SOLR-17821: Fix error scenario for ShardInstall or Restore #3434

HoustonPutman · 2025-07-21T20:20:59Z

https://issues.apache.org/jira/browse/SOLR-17821

The scenario:

A restore or shard install is called on a shard
A non-leader replica succeeds, all else fail

Currently, the following happens:

The ZK Shard terms are updated to ensure that all terms are non-zero
A failure is returned
But the cluster state is unchanged, and all shards are still in the state the started at. Even though not all have the same index

What we want to happen:

The ZK Shard terms are updated such that the successful replica(s) are the highest terms
Since the leader is no longer the highest term, it should give up leadership
All failing replicas should go into Leader-Initiated-Recovery
Once recovery has started, our InstallShard/Recovery command can succeed since the results will be what the user expects
- We can add a waitForAllReplicasToBeHealthy option to wait for the recoveries to finish

This requires a few changes:

Obviously we want to fix the Restore and InstallShard commands to update shard terms correctly
Leadership should be given up when the shard term is lower than the highest shard term
Recovery should succeed even though the collection is in read-only mode
The tests should be able to test that the leader fails, and all other replicas succeed
Recover and InstallShard should manipulate the responses, so that the AsyncTracker does not think we are unsuccessful when replicas are put into recovery
We should add flags so that the user can control which replicas to download to, and when the response should be sent back (after recovery or not).
The CollectionHandlingUtils need to encode and save coreName with requests/responses, in order to distinguish multiple core requests sent to the same node.

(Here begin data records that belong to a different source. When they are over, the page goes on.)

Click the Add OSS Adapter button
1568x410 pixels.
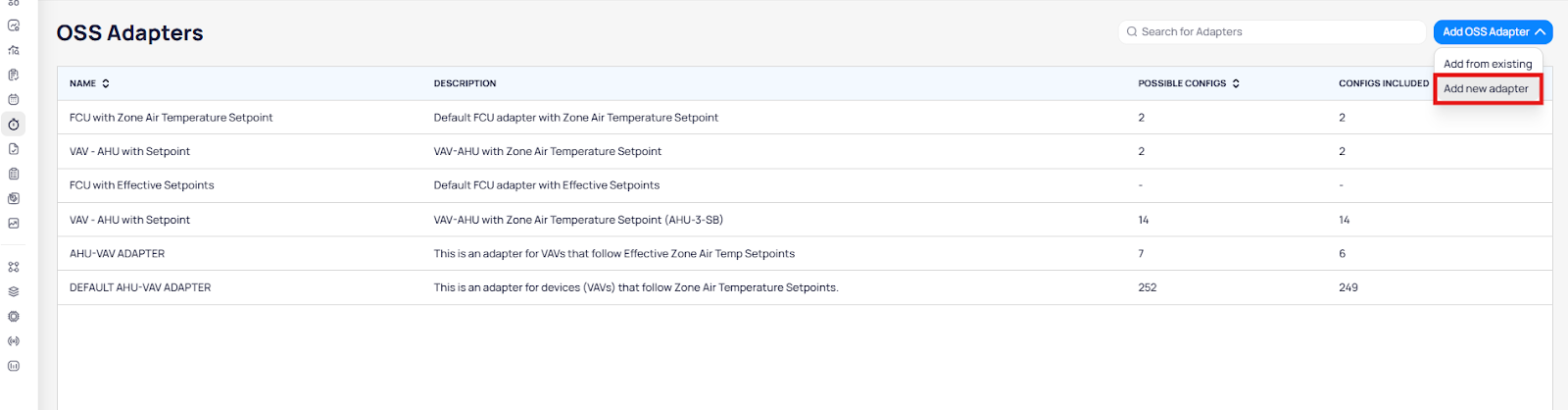pos(1485,32)
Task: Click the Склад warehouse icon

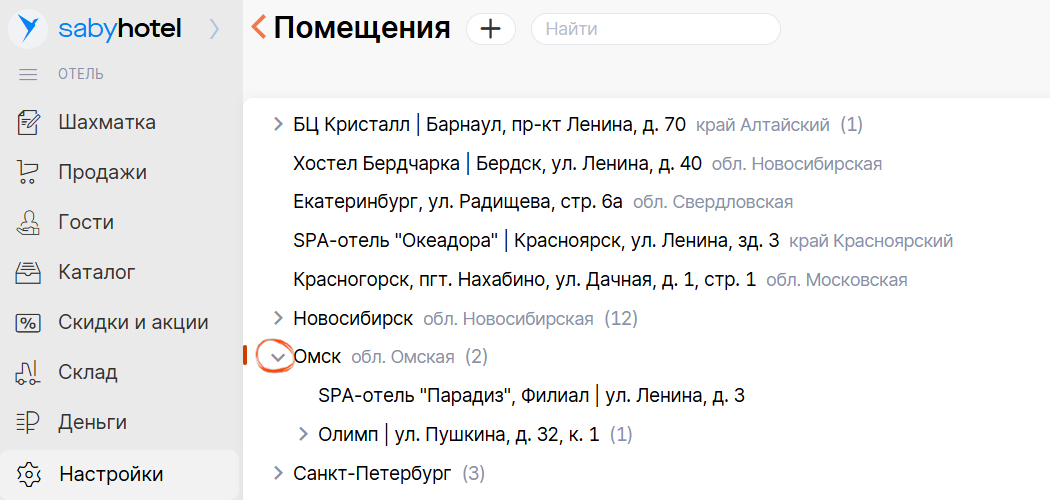Action: tap(28, 372)
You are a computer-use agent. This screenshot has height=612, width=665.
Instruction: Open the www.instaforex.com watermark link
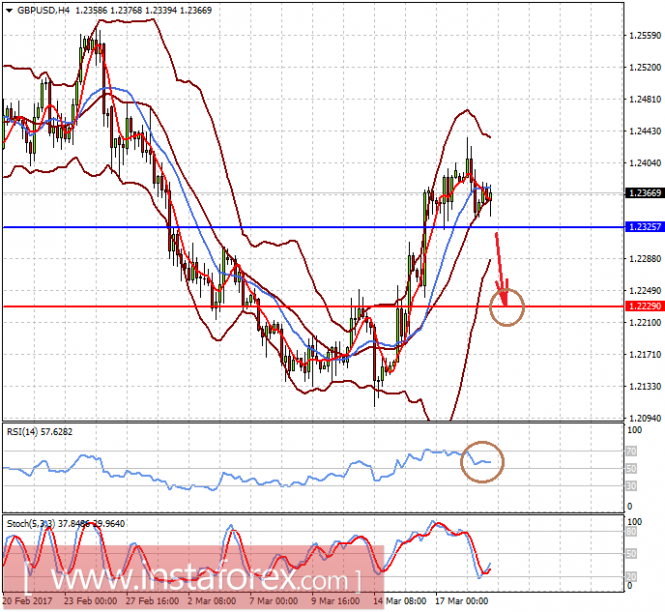pyautogui.click(x=193, y=577)
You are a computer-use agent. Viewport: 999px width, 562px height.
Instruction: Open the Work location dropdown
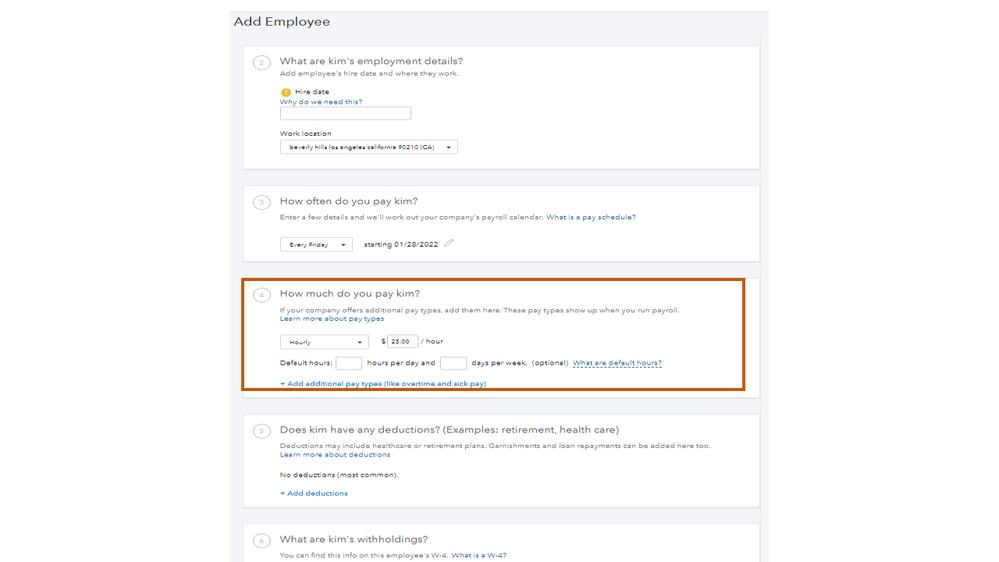click(x=368, y=147)
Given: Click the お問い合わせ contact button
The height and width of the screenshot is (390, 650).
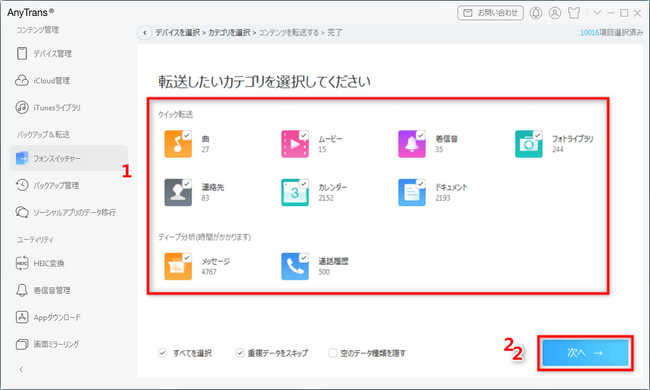Looking at the screenshot, I should 490,13.
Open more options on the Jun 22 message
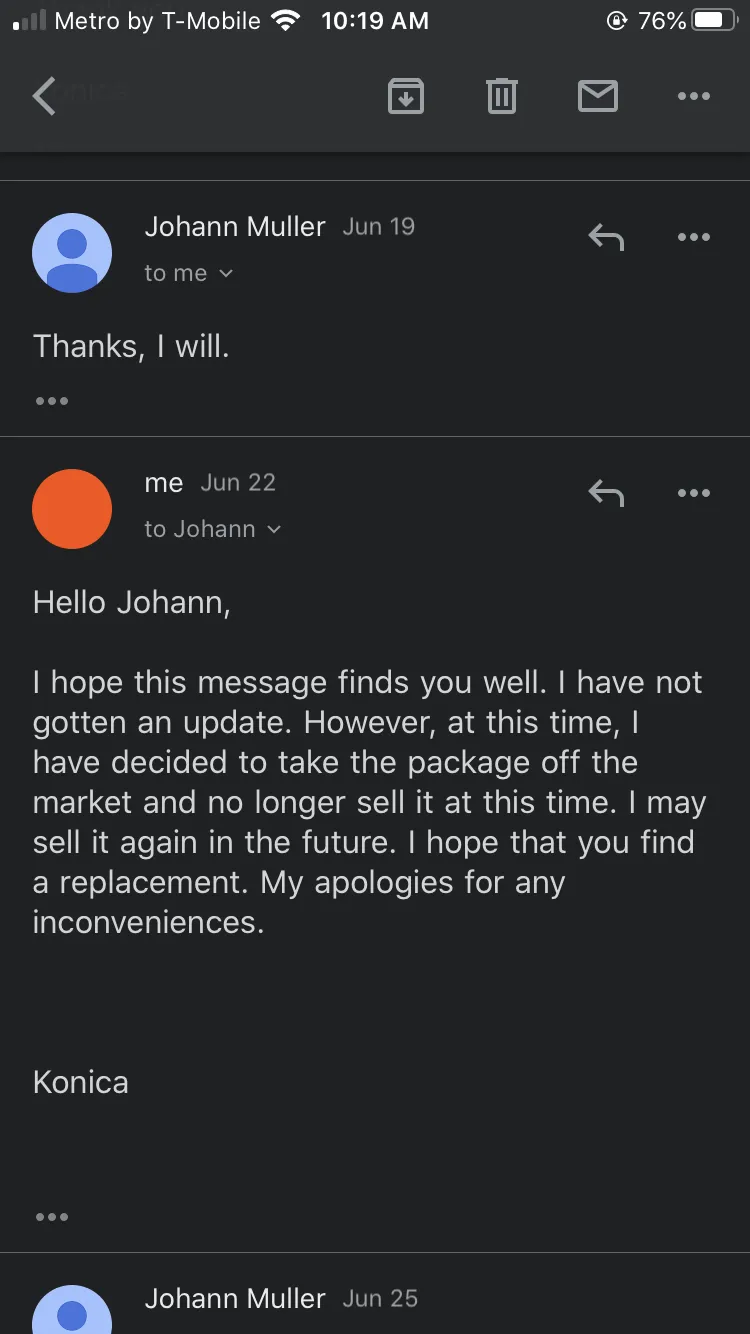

HoustonPutman · 2025-07-21T20:21:26Z

Some of the code is kind of hacky right now. But the bad stuff shouldn't be too hard to clean up.

HoustonPutman · 2025-07-21T21:31:24Z

The implementation works for InstallShard, but we need to add this same functionality to Restore as well.

github-actions · 2025-09-20T00:11:09Z

This PR has had no activity for 60 days and is now labeled as stale. Any new activity will remove the stale label. To attract more reviewers, please tag people who might be familiar with the code area and/or notify the dev@solr.apache.org mailing list. To exempt this PR from being marked as stale, make it a draft PR or add the label "exempt-stale". If left unattended, this PR will be closed after another 60 days of inactivity. Thank you for your contribution!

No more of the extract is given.